Abstract

[1] Two dispersive auroral HF emissions have been observed on two sounding rockets 5 years apart, employing different sensors with different effective antenna lengths and payload orientations. Both the SIERRA and CHARM rockets were launched to ∼735 km over active auroral substorms from Poker Flat, Alaska. On both flights, two distinct types of dispersed features occurred, each of which exhibited a frequency-time structure characterized by an impulsive signal at one end of the frequency range, with progressively greater dispersion as the emission frequency approached a bounding frequency from either above or below. The first type of emissions, called “swishers,” occurred in the frequency range 1200–1500 kHz, with a characteristic signature whereby the signal is progressively more delayed as its frequency approaches a lower bound from above. The second type of emissions, called “hooks,” were observed in the frequency range 600–1100 kHz and were progressively more delayed as their frequency approached an upper bound from below.

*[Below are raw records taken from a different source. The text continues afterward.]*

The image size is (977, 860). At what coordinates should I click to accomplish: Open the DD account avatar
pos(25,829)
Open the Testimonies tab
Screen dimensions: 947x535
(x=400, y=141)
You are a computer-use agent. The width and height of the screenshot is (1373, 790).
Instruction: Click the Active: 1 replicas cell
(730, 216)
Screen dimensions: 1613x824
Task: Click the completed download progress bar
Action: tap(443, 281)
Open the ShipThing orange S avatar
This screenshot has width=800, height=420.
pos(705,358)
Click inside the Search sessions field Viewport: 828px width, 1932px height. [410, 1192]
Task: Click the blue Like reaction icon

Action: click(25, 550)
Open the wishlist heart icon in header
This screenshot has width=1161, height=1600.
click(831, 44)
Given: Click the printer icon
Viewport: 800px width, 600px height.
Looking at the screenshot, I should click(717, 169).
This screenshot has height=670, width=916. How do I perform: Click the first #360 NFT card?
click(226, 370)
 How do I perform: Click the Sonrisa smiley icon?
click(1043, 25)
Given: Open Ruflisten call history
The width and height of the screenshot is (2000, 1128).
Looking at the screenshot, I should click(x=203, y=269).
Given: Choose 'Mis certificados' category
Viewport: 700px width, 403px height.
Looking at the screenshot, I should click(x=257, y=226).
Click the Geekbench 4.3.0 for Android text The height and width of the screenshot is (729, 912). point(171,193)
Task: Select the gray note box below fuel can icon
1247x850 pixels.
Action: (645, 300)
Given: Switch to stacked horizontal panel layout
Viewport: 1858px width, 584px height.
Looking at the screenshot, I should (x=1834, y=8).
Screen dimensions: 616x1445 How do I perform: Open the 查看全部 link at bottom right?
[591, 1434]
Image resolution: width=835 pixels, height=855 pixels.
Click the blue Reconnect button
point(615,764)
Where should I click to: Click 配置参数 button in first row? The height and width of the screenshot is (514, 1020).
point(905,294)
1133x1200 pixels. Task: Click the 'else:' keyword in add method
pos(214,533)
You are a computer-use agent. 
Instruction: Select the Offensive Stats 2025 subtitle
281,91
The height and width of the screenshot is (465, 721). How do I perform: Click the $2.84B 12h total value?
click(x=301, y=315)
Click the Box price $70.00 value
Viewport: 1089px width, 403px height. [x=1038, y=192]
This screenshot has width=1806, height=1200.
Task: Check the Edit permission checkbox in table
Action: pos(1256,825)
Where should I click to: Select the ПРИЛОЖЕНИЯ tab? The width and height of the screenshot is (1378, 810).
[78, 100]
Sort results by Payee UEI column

Qualitatively, hooks and swishers might both be explained purely by wave propagation: As the wave frequency approaches the lower cutoff of the Langmuir, O-mode, or Z-mode (in the case of swishers) or the upper cutoff of the whistler mode (in the case of hooks), the group velocity becomes small and the signals are delayed. In the case of hooks, ray-tracing calculations support this explanation by showing that wave dispersion can explain the observed signature, if the emission originates on the whistler mode resonance cone on the 60° invariant field line. In the case of swishers, ray-tracing calculations suggest that wave dispersion alone cannot explain the observed signature for any possible mode.